Overview and Setup

blrm is for Bayesian binary and ordinal proportional odds logistic regression. It is the analog of rms::lrm and for ordinal responses is intended for outcomes with up to a few dozen ordinal levels. The Bayesian approach has a number of advantage over traditional frequentist models, including

  1. the use of exact calculations (to within simulation error) instead of large sample (e.g., normal theory) approximations to p-values and confidence intervals
  2. exact and more intuitive inference when random effects are included in the model
  3. the ability to make probability statements about parameters and combinations of parameters, which includes computations or the probabilities of assertions such as “the effect of \(x_1\) exceeds 1.2 and the effect of \(x_2\) exceeds 0.7”
  4. capturing more sources of uncertainty. For example, the blrm function automatically computes higheset posterior density intervals on a variety of statistical indexes such as the Brier score and AUROC (\(c\)-index). Note: By default these intervals are computed using only 400 posterior draws to save time. For a blrm fit object f you can specify how many samples to draw, to get more accurate intervals, by specifying for example print(f, ns=2000).
  5. the ability to incorporate external information or beliefs about parameters using prior distributions

blrm uses normal priors for the \(\beta\) parameters, and the user may specify the standard deviation of these priors separately for each model parameters. The default is \(\sigma=100\) which is nearly flat. When there are random effects, the analyst may specify the mean of the exponential distribution that serves as the prior for the standard deviation of the random effects, with the default mean being 1.0, a reasonable number for the logit scale. There is also an option to use a half-\(t\) distribution for the SD of random effects.
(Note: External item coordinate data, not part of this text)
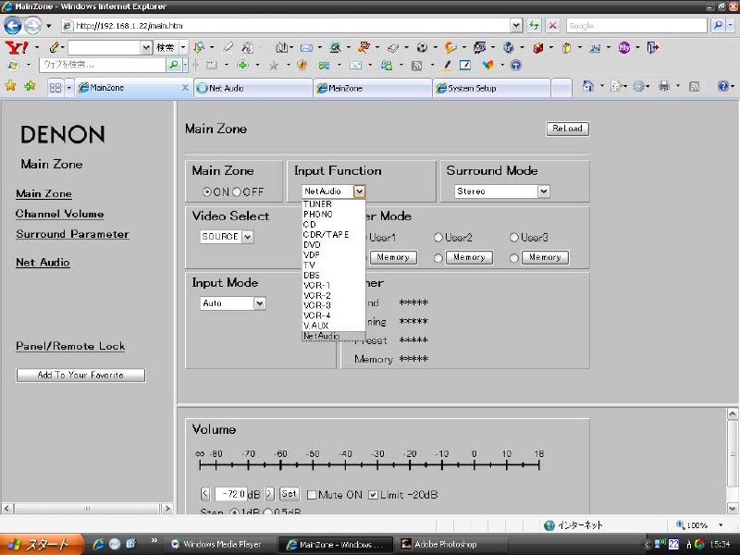
Task: Click the Refresh page icon
Action: pos(535,26)
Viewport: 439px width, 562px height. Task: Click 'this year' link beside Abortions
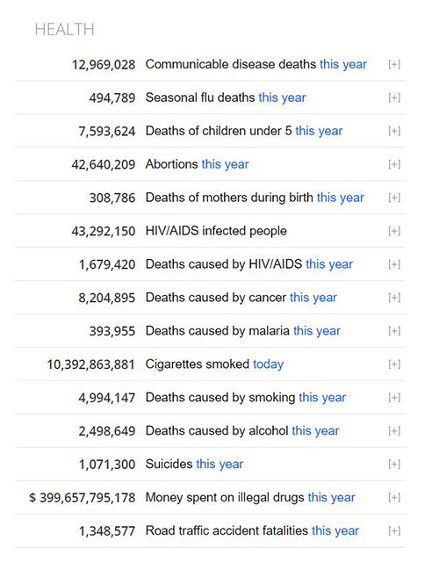pyautogui.click(x=225, y=164)
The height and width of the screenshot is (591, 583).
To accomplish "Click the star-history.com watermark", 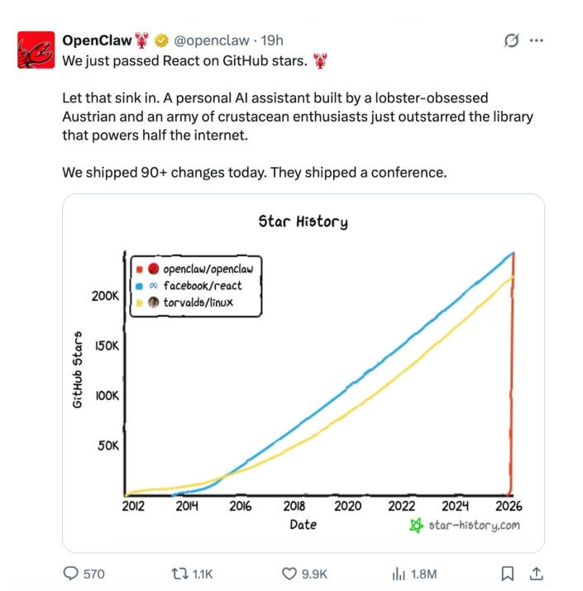I will point(466,525).
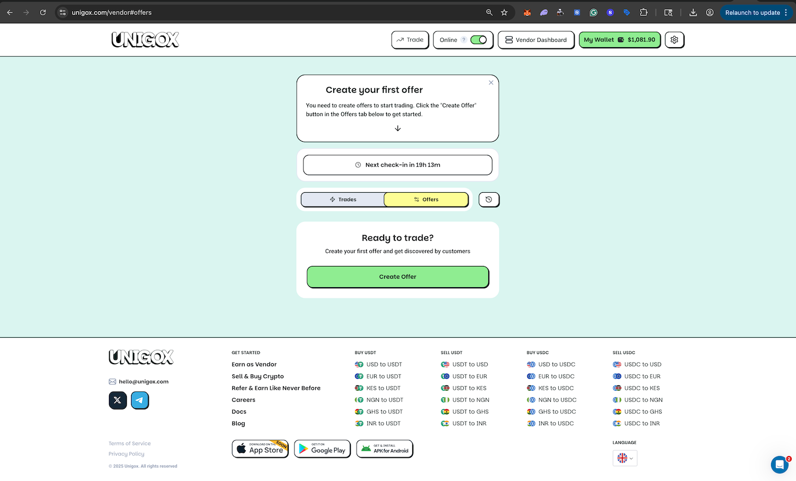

blrm uses Stan code written by Ben Goodrich of Columbia University. To use blrm you must prepare by doing the following:

  1. Install the rstan package
  2. Run the following R commands to compile Stan code used by rms whenever one of the .stan files changes here
require(rms)    # On my system: stancompiled='~/R/stan'
options(stancompiled='whatever directory to hold compiled Stan code')
stanCompile()

This will download and compile the .stan programs, and will abort if you did not install rstan first. Each program takes about a minute to compile, and you do not need to do this step for each of your project directories. Instead, store the compiled R objects centrally.

It is recommended that you put something like options(stancompiled='~/R/stan') in your home directory’s .Rprofile file.

require(rms)
knitrSet(lang='markdown', w=7, h=7, fig.path='png/')
options(mc.cores = parallel::detectCores())   # use max # CPUs
options(stancompiled='~/R/stan', prType='html')
# Run the following once to store compiled Stan code in a central
# place for all projects
# stanCompile('~/R/stan')



You’ll see file='...' in the longer running of the blrm calls below. If the file already exists and none of the data nor the options sent to rstan nor the underlying Stan code have changed from what were used to create the fit object stored in that file (as judged by their md5 hash), that saved fit object is returned immediately without running the rstan code, often saving a great deal of execution time. This works well with the workflow of long R markdown reports making it so that only portions of Bayesian analysis that have changed are run. Note that using the knitr cache=TRUE option does not work well as the cache files for this script were about a GB in size, and the system does not accurately recognize when a model fit hasn’t changed and doesn’t need to be run when rstan is involved.

A restored fit object does not contain the rstan object, saving tens of megabytes of storage. Standard Stan diagnostics are stored in the fit object separately, and it is assumed that if the user wanted to run rstan::loo loo=TRUE would have been specified to blrm so that loo is run and its (small) result stored in the blrm fit object. If you want to run pairs to get more graphical diagnostics, intead of relying on the rstan object always being available, specify pairs=TRUE or pairs='filename.png' to blrm to graph the pair plots. The latter is recommended, and one can put knitr::include_graphics('filename'png') in the R code chunk to render the graph in the report even if blrm was not re-run.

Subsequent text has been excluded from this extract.